• _Reading text_:
++++++++++
# Posts with the most experience



## jonesy (Aug 4, 2010)

Inspired by the very first post in this thread:
http://www.enworld.org/forum/genera...iscussion-game-design-15-minute-work-day.html
which currently has 16 people giving it praise.

Is there a way to see the posts that people have appreciated the most?


----------



## IronWolf (Aug 4, 2010)

jonesy said:


> Inspired by the very first post in this thread:
> http://www.enworld.org/forum/genera...iscussion-game-design-15-minute-work-day.html
> which currently has 16 people giving it praise.
> 
> Is there a way to see the posts that people have appreciated the most?




Look for anything weem started....


----------



## jonesy (Aug 5, 2010)

That only works sometimes:
http://www.enworld.org/forum/genera...60-weem-s-dm-tips-rp-prompting-immersion.html

But seriously, I'm curious, seriously curious, maybe curiously serious, but curious nevertheless.


----------



## weem (Aug 5, 2010)

I think this is the most commented post (of mine)...

http://www.enworld.org/forum/genera...le-considered-game-breaker-2.html#post5192453

Which post has the most on EN World? No idea


----------



## Dog Moon (Aug 5, 2010)

jonesy said:


> Is there a way to see the posts that people have appreciated the most?




I feel offended by this.  Representing those who receive little/no experience points, I most certainly do not want to see something like this!


----------



## Thanee (Aug 5, 2010)

Dog Moon said:


> I feel offended by this.




Don't.

Experience comments (esp. since the comments have been introduced) are really not highly correlative to the quality of posts.

Bye
Thanee


----------



## jonesy (Aug 5, 2010)

Thanee said:


> Experience comments (esp. since the comments have been introduced) are really not highly correlative to the quality of posts.



Highly? Sure. But what about the really highly 'awarded' ones? The question of how true that is is one of the reasons I'd like to know.


----------



## Diamond Cross (Aug 5, 2010)

I try and try to come up with a completely original controversial gaming topic, but dangit, I'm just not verbose enough.

One must be very verbose to make a point in En Wrold.

Kind of like En Garde! But like En World!

Ah well.


----------



## StreamOfTheSky (Aug 6, 2010)

I figure seeing the most rewarded posts in a list format would serve mostly to be depressing and lower my regard for my fellow ENWorld posters....


----------



## jonesy (Aug 6, 2010)

StreamOfTheSky said:


> I figure seeing the most rewarded posts in a list format would serve mostly to be depressing and lower my regard for my fellow ENWorld posters....



Why? Aren't you the least bit interested to know what sort of stuff people have been marking? And how does that have anything at all to do with how you regard them?
++++++++++
• _Data excerpts_:
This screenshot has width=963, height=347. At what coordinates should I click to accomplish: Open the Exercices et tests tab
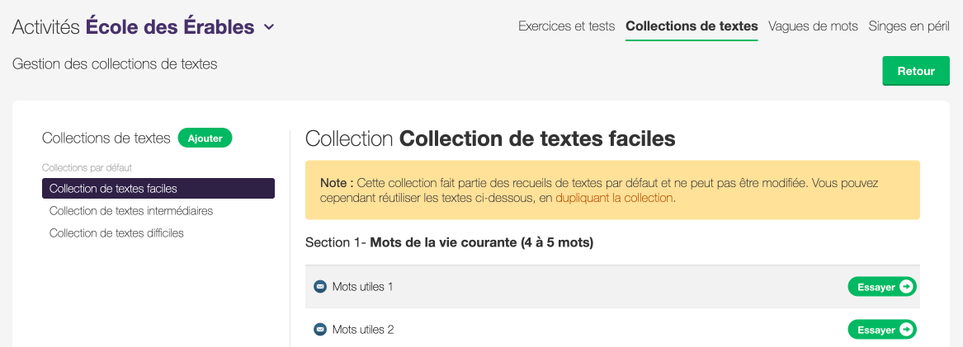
++++++++++
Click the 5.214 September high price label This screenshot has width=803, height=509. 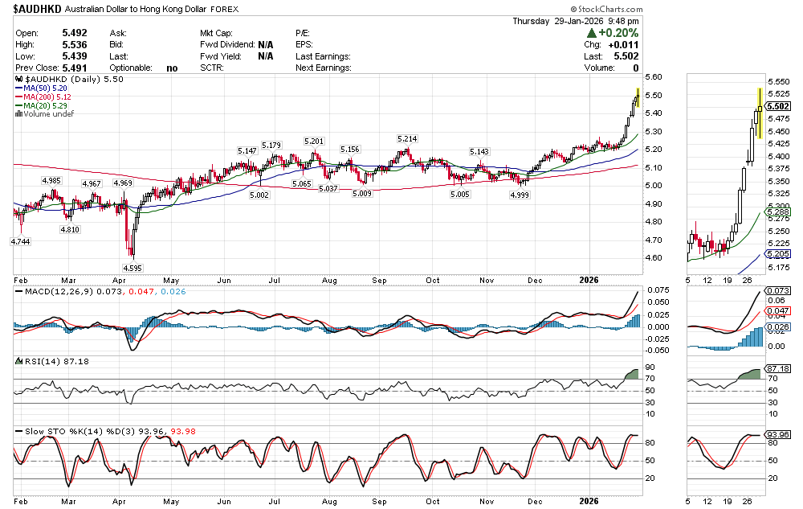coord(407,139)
++++++++++
• _Short exercise_:
Answer these from the forum thread on posts with the most experience:
(a) How many people were praising the post that inspired the thread's opening question?
(b) Whose started posts does IronWolf say to look for?
(c) According to Thanee, what are experience comments not highly correlative to?

• _Answer to the task_:
(a) 16
(b) weem's
(c) The quality of posts